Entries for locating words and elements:
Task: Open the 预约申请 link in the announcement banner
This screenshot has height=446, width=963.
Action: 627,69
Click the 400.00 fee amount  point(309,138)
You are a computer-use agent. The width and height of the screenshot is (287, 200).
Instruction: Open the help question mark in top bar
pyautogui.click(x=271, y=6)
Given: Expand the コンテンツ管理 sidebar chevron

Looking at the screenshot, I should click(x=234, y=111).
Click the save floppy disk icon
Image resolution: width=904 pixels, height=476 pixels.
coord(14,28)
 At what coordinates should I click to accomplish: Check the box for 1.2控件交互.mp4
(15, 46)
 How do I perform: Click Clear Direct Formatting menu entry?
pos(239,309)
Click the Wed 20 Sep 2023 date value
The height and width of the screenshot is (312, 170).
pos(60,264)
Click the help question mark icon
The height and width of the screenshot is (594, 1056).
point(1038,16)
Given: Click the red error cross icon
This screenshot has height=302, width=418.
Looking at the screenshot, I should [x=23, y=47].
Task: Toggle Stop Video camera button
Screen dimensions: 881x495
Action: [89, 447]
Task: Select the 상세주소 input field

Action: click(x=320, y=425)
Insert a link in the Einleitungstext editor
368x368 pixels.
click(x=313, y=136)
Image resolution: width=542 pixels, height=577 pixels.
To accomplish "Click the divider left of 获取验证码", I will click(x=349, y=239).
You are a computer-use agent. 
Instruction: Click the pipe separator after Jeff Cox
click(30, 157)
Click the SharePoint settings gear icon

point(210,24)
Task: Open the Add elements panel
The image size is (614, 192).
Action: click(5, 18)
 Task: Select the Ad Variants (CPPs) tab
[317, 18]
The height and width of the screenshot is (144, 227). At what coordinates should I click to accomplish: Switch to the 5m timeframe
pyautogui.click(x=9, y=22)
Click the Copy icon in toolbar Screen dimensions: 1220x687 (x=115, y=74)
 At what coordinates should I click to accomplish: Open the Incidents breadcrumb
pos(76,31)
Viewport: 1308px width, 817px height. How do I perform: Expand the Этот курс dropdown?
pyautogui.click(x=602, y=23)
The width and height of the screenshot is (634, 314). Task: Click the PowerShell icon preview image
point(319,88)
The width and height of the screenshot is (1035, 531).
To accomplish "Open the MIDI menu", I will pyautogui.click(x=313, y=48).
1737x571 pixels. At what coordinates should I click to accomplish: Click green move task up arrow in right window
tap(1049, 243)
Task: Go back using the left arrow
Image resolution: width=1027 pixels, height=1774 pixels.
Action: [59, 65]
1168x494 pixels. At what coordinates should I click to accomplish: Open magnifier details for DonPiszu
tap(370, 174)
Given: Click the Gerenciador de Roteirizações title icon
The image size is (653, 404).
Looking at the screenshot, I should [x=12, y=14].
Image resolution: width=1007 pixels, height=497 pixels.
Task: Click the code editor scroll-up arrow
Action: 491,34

» EXERCISE DIRECTIONS
Reproduce every line of the records above without any change.

» THE RESPONSE
Task: Open the 预约申请 link in the announcement banner
This screenshot has height=446, width=963.
Action: 627,69
Click the 400.00 fee amount  point(309,138)
You are a computer-use agent. The width and height of the screenshot is (287, 200).
Instruction: Open the help question mark in top bar
pyautogui.click(x=271, y=6)
Given: Expand the コンテンツ管理 sidebar chevron

Looking at the screenshot, I should click(x=234, y=111).
Click the save floppy disk icon
Image resolution: width=904 pixels, height=476 pixels.
coord(14,28)
 At what coordinates should I click to accomplish: Check the box for 1.2控件交互.mp4
(15, 46)
 How do I perform: Click Clear Direct Formatting menu entry?
pos(239,309)
Click the Wed 20 Sep 2023 date value
The height and width of the screenshot is (312, 170).
pos(60,264)
Click the help question mark icon
The height and width of the screenshot is (594, 1056).
point(1038,16)
Given: Click the red error cross icon
This screenshot has height=302, width=418.
Looking at the screenshot, I should [x=23, y=47].
Task: Toggle Stop Video camera button
Screen dimensions: 881x495
Action: [89, 447]
Task: Select the 상세주소 input field

Action: click(x=320, y=425)
Insert a link in the Einleitungstext editor
368x368 pixels.
click(x=313, y=136)
Image resolution: width=542 pixels, height=577 pixels.
To accomplish "Click the divider left of 获取验证码", I will click(x=349, y=239).
You are a computer-use agent. 
Instruction: Click the pipe separator after Jeff Cox
click(30, 157)
Click the SharePoint settings gear icon

point(210,24)
Task: Open the Add elements panel
The image size is (614, 192).
Action: click(5, 18)
 Task: Select the Ad Variants (CPPs) tab
[317, 18]
The height and width of the screenshot is (144, 227). At what coordinates should I click to accomplish: Switch to the 5m timeframe
pyautogui.click(x=9, y=22)
Click the Copy icon in toolbar Screen dimensions: 1220x687 (x=115, y=74)
 At what coordinates should I click to accomplish: Open the Incidents breadcrumb
pos(76,31)
Viewport: 1308px width, 817px height. How do I perform: Expand the Этот курс dropdown?
pyautogui.click(x=602, y=23)
The width and height of the screenshot is (634, 314). Task: Click the PowerShell icon preview image
point(319,88)
The width and height of the screenshot is (1035, 531).
To accomplish "Open the MIDI menu", I will pyautogui.click(x=313, y=48).
1737x571 pixels. At what coordinates should I click to accomplish: Click green move task up arrow in right window
tap(1049, 243)
Task: Go back using the left arrow
Image resolution: width=1027 pixels, height=1774 pixels.
Action: [59, 65]
1168x494 pixels. At what coordinates should I click to accomplish: Open magnifier details for DonPiszu
tap(370, 174)
Given: Click the Gerenciador de Roteirizações title icon
The image size is (653, 404).
Looking at the screenshot, I should [x=12, y=14].
Image resolution: width=1007 pixels, height=497 pixels.
Task: Click the code editor scroll-up arrow
Action: 491,34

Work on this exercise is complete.